Introduction
Endometriosis is a chronic, inflammatory condition affecting 10% of the
reproductive age group[1-3]. Endometriosis can be
associated with debilitating symptoms including pain and
subfertility[3-5]. The aetiology of endometriosis
remains unclear and is probably multifactorial, involving hormonal,
immunological and environmental factors[6].

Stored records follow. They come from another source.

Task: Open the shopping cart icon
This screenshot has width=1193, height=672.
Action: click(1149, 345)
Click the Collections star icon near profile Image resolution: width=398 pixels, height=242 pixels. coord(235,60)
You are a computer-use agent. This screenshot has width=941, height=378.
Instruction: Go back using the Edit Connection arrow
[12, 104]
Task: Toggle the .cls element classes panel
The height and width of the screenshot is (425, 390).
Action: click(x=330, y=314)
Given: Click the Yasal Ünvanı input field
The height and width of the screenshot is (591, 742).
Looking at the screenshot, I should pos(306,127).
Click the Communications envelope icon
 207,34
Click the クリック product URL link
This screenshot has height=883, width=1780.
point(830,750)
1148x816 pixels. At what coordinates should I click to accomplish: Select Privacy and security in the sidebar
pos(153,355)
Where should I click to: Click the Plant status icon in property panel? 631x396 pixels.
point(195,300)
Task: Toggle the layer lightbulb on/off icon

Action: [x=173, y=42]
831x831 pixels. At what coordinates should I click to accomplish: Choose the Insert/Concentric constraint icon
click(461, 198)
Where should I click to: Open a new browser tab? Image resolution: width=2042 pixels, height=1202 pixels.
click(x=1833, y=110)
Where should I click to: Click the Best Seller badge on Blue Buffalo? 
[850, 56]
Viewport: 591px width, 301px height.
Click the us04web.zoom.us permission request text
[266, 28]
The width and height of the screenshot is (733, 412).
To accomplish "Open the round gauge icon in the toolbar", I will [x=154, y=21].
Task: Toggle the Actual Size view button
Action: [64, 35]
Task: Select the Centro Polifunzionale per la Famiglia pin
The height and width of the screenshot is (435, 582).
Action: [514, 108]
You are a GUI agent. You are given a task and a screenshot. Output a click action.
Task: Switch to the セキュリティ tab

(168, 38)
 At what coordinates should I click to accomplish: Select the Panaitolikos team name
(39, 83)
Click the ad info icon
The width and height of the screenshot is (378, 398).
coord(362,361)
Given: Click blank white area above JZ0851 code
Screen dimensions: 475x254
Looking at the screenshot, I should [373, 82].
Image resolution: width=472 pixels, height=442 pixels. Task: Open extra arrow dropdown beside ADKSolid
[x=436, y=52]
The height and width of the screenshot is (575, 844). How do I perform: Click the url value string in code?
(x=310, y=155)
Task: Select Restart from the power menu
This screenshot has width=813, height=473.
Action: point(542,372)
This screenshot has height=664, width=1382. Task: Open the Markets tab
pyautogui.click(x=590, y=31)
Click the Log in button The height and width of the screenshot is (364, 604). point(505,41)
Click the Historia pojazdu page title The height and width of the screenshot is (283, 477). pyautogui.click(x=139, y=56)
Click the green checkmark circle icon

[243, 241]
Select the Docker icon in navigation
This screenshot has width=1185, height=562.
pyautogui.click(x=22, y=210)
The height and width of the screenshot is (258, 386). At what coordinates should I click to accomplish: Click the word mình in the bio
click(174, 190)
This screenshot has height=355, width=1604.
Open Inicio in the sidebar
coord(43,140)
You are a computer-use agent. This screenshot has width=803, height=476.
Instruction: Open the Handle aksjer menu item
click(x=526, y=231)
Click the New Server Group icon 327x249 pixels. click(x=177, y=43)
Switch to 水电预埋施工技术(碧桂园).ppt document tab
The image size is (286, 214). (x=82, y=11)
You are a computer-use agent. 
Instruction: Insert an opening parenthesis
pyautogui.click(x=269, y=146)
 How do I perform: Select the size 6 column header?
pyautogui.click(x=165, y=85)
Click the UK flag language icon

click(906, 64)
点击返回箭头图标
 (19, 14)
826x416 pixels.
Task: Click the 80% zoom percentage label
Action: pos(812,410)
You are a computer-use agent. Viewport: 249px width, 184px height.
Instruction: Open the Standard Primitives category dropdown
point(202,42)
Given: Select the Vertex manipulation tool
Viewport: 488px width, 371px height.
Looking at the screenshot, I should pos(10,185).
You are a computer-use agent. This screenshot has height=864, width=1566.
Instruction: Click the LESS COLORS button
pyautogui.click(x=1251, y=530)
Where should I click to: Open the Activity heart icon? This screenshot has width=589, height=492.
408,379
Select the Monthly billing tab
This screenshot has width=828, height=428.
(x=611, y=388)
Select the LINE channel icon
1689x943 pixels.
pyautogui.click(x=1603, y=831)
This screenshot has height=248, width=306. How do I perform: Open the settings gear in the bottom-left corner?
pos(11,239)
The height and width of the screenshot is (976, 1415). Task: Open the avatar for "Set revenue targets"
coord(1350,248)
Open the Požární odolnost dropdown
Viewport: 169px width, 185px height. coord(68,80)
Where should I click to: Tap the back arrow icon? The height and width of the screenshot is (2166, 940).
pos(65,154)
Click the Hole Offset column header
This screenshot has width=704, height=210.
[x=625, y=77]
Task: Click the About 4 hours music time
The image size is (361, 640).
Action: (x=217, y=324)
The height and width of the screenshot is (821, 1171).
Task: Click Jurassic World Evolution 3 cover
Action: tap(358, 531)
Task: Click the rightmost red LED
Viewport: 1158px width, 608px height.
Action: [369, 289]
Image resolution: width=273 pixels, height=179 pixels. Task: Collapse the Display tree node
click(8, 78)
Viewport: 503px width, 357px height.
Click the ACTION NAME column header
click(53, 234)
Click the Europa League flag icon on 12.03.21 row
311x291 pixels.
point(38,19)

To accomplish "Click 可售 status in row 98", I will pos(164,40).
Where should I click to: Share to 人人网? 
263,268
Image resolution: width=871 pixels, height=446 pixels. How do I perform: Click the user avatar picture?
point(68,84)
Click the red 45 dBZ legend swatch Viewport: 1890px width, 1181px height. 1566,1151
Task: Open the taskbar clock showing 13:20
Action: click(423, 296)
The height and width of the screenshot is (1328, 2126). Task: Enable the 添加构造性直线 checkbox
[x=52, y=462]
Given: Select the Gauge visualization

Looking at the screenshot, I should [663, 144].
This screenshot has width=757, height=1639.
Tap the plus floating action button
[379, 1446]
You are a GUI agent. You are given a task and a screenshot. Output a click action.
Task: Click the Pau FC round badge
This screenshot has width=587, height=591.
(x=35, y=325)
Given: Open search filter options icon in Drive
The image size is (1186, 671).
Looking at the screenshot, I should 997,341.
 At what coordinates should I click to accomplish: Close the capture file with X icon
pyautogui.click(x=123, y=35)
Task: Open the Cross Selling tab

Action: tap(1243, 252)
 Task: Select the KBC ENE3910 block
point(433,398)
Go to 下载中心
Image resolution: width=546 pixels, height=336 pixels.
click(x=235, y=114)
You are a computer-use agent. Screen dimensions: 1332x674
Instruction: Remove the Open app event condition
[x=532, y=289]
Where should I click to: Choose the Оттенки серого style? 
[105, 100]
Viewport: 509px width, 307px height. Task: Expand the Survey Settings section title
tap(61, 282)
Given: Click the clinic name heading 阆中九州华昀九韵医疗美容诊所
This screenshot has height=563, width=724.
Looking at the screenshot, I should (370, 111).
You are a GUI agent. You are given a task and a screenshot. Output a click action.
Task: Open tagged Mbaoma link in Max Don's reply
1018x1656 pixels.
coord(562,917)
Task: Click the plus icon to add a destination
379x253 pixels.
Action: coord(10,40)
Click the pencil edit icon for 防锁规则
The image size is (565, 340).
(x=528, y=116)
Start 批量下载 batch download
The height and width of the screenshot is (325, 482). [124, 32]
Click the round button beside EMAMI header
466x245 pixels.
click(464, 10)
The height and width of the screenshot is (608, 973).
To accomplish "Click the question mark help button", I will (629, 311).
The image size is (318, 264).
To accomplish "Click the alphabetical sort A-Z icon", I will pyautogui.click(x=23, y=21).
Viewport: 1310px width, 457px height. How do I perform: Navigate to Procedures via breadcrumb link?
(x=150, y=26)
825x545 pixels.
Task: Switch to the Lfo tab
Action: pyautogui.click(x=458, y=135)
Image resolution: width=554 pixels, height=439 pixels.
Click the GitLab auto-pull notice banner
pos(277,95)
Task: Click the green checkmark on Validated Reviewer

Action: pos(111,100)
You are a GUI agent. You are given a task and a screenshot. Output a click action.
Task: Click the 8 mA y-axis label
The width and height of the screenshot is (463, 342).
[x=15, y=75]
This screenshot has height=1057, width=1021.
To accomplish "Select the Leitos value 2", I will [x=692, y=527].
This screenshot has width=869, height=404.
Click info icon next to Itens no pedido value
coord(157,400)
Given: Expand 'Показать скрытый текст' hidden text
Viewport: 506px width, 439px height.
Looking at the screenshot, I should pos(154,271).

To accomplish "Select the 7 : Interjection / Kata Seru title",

Endometriosis is ‘incurable’, therefore numerous medical and surgical
treatment options, aimed at suppression of symptoms and prevention of
disease progression, exist ranging from hormonal therapies to
laparoscopic excision or ablation[4, 5, 7, 8]. An
average delay of 10 years between onset of symptoms and formal diagnosis
has been reported. Whilst many disease related factors are known to
contribute to this issue[9], a lack of patient
awareness of endometriosis is known to play a major role, as does
accessibility of high quality patient information[4,
10]. Unsurprisingly, patients who lack information experience higher
levels of emotional distress when diagnosed with
endometriosis[2]. This, in turn, contributes to
delays in diagnosis as patients may be unaware of the significance of
their symptoms.
Recently, the impact of endometriosis on patients’ lives has been
recognised. The National Action Plan for Endometriosis, which was
launched in Australia in 2018[11], formally
acknowledged its burden as a chronic condition. One of the first
priorities is to increase awareness and education in Australia, for both
patients and health professionals, in an effort to reduce delays to
diagnosis. In an era where unauthorised information is widely available
online[12], there is a lack of data demonstrating
which sources are regularly utilised by patients to obtain such
information and the authenticity of the different sources. In addition,
there is minimal understanding regarding what knowledge patients have in
relation to the various treatment options available, and a lack of
insight into how patients perceive these treatments.
The objective of this pilot study was threefold: to ascertain what
patients understand about endometriosis, where they obtain their
information from and to gain an understanding of perceptions of
treatment options for endometriosis.